The nation’s biggest radio broadcasting company on Wednesday morning released its Q3 results. While the iHeartMedia segment of iHeartMedia Inc. extended its year-over-year revenue growth to 18 consecutive quarters, consolidated revenue decreased 1.9% and operating income slid by 23.7% in the three month period ending Sept. 30.
“We continue to be committed to balancing financial discipline with investments in data, programmatic and attribution to grow our businesses while staying focused on improving our capital structure,” COO/CFO Rich Bressler said ahead of the company’s earnings call to review and discuss its Q3 results.
Consolidated revenue moved from $1.57 billion to $1.54 billion — the 1.9% dip.
At the same time, consolidated direct operating and SG&A expenses grew by 4.6%, to $1.06 billion.
But the large dip in consolidated operating income is what many on Wall Street will likely focus their attention on: It fell to $228.31 million, from $299.35 million.
Is there one main culprit for this dip? While operating income for iHeartMedia fell by 16.8%, to $247.97 million from $298.13 million, the quarter includes corporate depreciation and amortization of $7.8 million and $9 million for Q3 2017 and Q3 2016, respectively. Intercompany charges are also factored in to the consolidated operating income decline.

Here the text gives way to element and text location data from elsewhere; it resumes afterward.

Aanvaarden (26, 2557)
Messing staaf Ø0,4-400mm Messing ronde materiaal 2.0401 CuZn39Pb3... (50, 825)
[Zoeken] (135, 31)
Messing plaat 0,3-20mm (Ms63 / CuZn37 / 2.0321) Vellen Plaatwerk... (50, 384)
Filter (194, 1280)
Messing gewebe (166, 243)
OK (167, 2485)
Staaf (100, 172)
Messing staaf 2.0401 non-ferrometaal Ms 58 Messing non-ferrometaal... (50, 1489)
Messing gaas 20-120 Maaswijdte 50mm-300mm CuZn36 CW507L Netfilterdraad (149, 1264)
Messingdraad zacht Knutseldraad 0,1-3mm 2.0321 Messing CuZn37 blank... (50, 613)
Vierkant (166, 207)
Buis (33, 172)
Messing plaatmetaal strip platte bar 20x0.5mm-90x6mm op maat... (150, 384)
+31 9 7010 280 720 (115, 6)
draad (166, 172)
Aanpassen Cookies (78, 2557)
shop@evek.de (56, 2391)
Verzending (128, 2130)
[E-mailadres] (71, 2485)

Thus, iHeartMedia Inc.’s Q3 net loss widened to $248.18 million, from $35 million.
Meanwhile, iHeart has a lot less cash on hand, with $286.4 million available at the end of Q3 2017, compared to $845 million on New Year’s Eve 2016.
Then, there’s iHeart’s much-discussed long-term debt. It grew to $20.62 billion as of Sept. 30, from $20.37 billion as of Dec. 31, 2016.
OIBDAN is a measure used by iHeart, and in the core iHeartMedia division it declined to $306.06 million, from $358.82 million, during Q3.
What lies ahead for iHeart? “Our current forecast indicates we will continue to incur net losses and generate negative cash flows from operating activities as a result of our indebtedness and significant related interest expense,” the company notes.
Even so, iHeart Chairman/CEO Bob Pittman struck a positive tone in his pre-call comments. “As a true multi-platform, 21st-century media company, we continue to expand the innovative ways for us to engage consumers and to reinvent how we do business with our advertising and marketing partners. At our iHeartMedia business, in addition to building out a data-first programmatic advertising platform, we are continually growing our content offerings.”
Pittman was absent from the Q3 conference call with investors.
On a positive note, iHeart’s core iHeartMedia arm experienced statisically flat revenue of $859.53. Yes, it is up from $857.1 million, but this is a 0.3% gain. As noted above, operating income for the division that includes the AM and FM stations owned by iHeart fell 16.8%. Expenses surged 11.1%, to $553.47 million.
The company’s quarterly earnings call was not attended by Pittman and largely featured Bressler, in promotion mode touting iHeart’s reach. For more, click here.
In related iHeartMedia news, the company today reached a new multi-year agreement with Nielsen Audio for radio ratings services for all Portable People Meter (PPM) and diary-measured markets.
This multi-year agreement provides Nielsen’s radio ratings services for all iHeartMedia radio stations across its more than 150 local markets.
The agreement also includes the use of Nielsen data and services for Katz Media Group, Premiere Radio Network and Total Traffic & Weather Network.